Start of Excerpted records

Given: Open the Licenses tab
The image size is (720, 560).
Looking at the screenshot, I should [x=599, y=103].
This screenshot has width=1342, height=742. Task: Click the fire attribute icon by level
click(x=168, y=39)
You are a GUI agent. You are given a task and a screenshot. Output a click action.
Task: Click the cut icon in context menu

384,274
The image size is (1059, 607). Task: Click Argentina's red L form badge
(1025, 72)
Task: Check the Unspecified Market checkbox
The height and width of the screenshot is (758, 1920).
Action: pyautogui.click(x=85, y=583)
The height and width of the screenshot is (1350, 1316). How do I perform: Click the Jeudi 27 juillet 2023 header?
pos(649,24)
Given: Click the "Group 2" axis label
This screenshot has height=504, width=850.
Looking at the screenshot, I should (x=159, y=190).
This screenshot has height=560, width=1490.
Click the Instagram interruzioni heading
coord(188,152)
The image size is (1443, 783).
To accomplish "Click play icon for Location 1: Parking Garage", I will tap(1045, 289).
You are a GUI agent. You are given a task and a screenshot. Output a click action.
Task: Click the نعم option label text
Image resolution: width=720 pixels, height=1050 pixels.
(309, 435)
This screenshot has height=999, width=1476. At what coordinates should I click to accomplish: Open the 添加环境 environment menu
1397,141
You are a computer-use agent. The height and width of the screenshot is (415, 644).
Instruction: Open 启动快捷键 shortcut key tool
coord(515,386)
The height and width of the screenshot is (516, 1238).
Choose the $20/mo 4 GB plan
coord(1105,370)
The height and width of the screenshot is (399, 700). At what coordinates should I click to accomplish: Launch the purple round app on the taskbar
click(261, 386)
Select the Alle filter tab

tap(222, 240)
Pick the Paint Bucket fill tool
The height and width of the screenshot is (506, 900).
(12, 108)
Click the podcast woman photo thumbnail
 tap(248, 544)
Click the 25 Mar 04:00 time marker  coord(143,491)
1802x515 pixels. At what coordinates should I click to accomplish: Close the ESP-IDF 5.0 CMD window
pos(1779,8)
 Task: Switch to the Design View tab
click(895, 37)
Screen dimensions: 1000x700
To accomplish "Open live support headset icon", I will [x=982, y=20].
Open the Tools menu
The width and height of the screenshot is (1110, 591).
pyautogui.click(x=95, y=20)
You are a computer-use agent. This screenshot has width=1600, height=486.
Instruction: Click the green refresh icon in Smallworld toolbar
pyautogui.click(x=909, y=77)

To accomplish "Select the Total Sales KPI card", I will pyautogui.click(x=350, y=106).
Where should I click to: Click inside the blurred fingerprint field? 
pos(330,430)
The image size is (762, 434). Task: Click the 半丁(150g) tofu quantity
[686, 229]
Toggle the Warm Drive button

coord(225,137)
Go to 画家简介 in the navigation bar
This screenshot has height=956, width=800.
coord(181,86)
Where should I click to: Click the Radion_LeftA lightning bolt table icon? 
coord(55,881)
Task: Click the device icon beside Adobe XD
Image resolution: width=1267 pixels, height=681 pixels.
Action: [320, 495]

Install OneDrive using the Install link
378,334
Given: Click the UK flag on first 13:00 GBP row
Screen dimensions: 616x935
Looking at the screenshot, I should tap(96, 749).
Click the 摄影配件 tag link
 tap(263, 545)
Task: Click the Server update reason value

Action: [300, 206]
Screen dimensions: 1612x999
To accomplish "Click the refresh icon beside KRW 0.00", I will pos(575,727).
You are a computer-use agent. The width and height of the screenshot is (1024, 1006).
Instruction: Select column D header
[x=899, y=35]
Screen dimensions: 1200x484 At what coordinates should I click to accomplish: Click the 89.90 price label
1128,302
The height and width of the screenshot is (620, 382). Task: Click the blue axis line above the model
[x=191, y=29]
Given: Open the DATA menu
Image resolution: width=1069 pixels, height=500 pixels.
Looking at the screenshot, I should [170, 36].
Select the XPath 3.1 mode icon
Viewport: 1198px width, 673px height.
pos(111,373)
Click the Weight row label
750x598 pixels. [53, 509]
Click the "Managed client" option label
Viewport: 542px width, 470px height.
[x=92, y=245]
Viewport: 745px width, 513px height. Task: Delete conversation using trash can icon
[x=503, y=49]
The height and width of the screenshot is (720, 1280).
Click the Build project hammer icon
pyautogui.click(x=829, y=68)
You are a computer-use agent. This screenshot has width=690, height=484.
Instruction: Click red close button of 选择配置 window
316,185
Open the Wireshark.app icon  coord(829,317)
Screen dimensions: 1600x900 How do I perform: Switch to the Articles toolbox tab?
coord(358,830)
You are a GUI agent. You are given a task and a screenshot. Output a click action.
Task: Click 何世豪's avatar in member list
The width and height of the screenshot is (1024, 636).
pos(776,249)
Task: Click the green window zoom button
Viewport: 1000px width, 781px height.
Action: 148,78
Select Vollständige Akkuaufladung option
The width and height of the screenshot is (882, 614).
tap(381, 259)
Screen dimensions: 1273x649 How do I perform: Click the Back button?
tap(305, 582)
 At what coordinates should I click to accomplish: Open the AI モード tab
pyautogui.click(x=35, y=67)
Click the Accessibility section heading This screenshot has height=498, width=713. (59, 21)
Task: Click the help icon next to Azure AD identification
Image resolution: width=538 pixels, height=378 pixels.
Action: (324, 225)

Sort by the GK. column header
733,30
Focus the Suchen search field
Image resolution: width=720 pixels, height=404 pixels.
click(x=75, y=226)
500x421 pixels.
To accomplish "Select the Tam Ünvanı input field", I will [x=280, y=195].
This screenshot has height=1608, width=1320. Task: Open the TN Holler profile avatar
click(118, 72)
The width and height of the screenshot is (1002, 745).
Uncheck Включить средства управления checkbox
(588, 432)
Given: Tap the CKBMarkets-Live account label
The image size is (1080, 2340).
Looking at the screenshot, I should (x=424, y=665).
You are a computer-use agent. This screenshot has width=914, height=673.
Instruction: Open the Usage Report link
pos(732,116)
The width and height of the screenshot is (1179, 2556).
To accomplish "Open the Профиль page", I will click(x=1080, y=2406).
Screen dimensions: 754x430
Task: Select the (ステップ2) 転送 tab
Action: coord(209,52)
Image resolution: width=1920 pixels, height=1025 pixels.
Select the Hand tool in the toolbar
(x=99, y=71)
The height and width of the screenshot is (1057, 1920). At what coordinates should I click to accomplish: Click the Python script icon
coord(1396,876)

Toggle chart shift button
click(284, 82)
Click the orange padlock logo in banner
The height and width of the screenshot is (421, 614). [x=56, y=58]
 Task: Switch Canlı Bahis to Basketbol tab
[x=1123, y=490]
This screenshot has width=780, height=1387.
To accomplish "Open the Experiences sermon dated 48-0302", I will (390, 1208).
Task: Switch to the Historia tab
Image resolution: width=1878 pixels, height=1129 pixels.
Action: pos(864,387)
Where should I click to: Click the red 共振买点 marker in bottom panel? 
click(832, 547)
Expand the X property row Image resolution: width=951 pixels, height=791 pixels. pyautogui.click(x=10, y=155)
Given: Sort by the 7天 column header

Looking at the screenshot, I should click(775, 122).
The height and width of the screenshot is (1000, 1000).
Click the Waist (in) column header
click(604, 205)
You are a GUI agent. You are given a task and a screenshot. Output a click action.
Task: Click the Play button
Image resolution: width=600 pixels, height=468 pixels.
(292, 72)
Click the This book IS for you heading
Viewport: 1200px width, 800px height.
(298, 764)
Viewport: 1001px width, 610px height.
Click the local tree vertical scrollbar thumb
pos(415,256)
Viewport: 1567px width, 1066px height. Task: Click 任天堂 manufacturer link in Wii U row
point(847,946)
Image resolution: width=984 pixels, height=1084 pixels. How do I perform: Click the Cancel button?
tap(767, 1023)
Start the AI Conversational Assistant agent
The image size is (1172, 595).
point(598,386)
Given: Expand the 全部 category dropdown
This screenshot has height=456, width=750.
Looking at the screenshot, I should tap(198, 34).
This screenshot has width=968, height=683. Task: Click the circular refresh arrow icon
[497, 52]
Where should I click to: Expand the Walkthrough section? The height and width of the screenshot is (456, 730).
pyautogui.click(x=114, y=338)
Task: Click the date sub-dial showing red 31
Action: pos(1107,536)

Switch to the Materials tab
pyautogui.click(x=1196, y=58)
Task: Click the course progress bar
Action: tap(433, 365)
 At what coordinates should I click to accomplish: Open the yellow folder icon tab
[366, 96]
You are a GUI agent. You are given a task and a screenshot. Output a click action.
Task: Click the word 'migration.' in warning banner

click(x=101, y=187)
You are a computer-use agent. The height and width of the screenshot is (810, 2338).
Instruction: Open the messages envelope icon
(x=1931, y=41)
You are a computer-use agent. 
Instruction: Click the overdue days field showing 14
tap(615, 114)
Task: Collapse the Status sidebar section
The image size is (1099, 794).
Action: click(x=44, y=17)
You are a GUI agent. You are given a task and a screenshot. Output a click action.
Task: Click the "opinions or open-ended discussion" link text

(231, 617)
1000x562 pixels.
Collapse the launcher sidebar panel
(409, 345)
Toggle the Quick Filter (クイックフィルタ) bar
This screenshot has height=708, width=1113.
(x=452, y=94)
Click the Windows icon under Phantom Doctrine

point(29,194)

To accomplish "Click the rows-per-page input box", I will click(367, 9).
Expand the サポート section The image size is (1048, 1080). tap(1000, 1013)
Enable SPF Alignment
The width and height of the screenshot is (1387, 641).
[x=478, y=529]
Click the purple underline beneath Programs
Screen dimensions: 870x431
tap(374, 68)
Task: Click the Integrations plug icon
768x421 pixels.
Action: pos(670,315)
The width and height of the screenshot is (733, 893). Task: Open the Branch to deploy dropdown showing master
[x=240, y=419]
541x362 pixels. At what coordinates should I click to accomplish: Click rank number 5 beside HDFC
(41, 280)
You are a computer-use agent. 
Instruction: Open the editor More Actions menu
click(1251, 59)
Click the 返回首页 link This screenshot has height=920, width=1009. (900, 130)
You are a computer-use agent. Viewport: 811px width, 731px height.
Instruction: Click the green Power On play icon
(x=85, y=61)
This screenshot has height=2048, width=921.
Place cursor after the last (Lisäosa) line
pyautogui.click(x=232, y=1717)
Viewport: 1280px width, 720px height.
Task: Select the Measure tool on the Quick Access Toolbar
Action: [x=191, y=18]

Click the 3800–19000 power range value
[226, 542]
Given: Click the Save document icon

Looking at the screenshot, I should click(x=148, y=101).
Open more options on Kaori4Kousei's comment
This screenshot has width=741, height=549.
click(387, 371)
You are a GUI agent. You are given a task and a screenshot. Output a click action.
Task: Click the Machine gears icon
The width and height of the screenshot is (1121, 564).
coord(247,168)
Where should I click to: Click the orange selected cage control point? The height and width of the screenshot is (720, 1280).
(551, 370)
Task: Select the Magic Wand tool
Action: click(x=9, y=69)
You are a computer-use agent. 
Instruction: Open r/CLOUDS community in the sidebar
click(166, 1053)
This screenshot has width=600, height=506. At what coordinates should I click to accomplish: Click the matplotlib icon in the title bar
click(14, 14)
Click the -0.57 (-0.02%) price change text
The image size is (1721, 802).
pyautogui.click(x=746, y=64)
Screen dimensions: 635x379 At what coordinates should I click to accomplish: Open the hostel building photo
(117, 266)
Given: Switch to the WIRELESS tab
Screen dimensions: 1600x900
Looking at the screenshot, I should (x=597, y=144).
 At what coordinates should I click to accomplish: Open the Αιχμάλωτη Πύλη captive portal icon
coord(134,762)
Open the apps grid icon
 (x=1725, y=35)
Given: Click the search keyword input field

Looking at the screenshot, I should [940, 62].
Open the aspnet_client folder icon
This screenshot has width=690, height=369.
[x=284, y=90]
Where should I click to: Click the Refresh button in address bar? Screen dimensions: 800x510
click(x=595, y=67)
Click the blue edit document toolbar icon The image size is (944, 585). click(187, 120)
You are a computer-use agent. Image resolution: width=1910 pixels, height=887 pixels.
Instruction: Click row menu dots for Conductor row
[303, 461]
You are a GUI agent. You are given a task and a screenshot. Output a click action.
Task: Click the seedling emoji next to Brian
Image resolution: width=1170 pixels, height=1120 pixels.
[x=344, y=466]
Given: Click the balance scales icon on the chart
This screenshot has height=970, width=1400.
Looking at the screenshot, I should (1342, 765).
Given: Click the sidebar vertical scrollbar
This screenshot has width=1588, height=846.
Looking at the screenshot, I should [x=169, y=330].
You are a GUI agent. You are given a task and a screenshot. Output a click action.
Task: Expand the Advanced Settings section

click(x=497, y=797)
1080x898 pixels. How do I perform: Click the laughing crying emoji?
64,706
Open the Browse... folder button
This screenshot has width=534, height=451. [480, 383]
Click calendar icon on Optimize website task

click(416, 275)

End of Excerpted records

* [Your objective] Take each line of the material that contains the word "next" and list it.

* [Finished exercise]
Task: Click the help icon next to Azure AD identification
Task: Click the seedling emoji next to Brian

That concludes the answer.